How would US deal with Russian style sanctions? Can China simply ban all exports to the US?

In times of war, it probably is super important that a country and manufacture all essentials.

  • > I don't know why you are being down-voted

    Just give it a few minutes to settle out. Sometimes people tap the downarrow by mistake, since it's 2mm away from the uparrow. It's not always a conspiracy :-)

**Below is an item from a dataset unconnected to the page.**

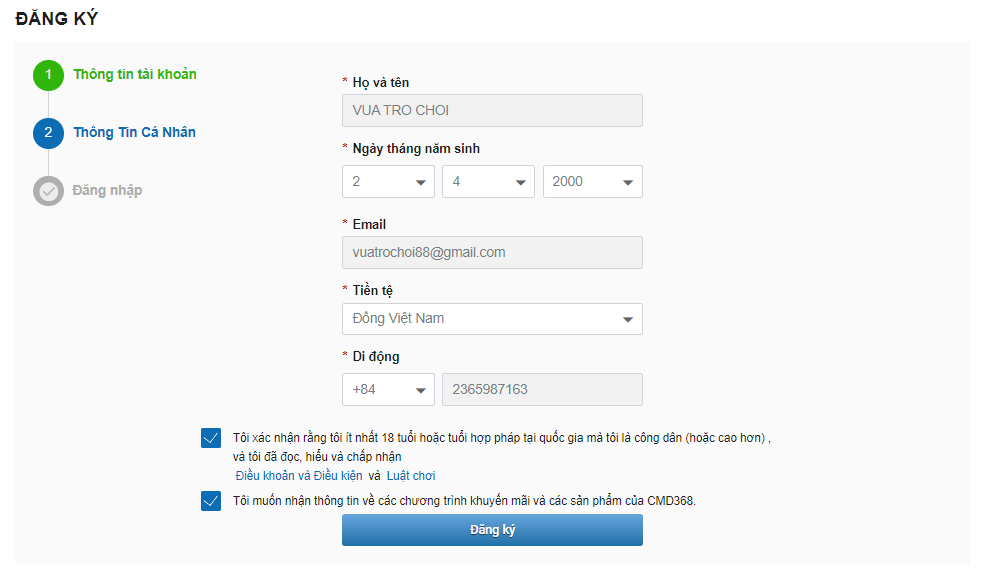Select the Thông tin tài khoản step

click(x=135, y=74)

  • If I were a third party downvoting my comment I would probably take issue with the characterization of the anti-tariff position as "save my infinite trough of plastic slop". Other countries do have highly skilled artisans. Tariffs are also considered bad on the merits (looking at it from a liberal [economically] world view). It's like vaccine skepticism to economists: an extremely low-status opinion for kooks and cranks. But I am open to being convinced on illiberal economics (this is not the same thing as saying I support it) because I consider military supply chain erosion a national emergency and I don't think "balloon the military budget even more with subsidies" is a politically viable position and "just build it in an allied country we now have to keep permapoor to make the economics work out" is cruel.

>We needed a targeted policy -

>But the conversation has been frustratingly reduced to 'reshore low skill work' vs 'save my infinite trough of cheap plastic slop'

The conversation has been reduced to that because this administration's tariffs are and have always been indiscriminate.

You bring up an interesting issue, but people aren't discussing it because it's orthogonal to what is currently happening.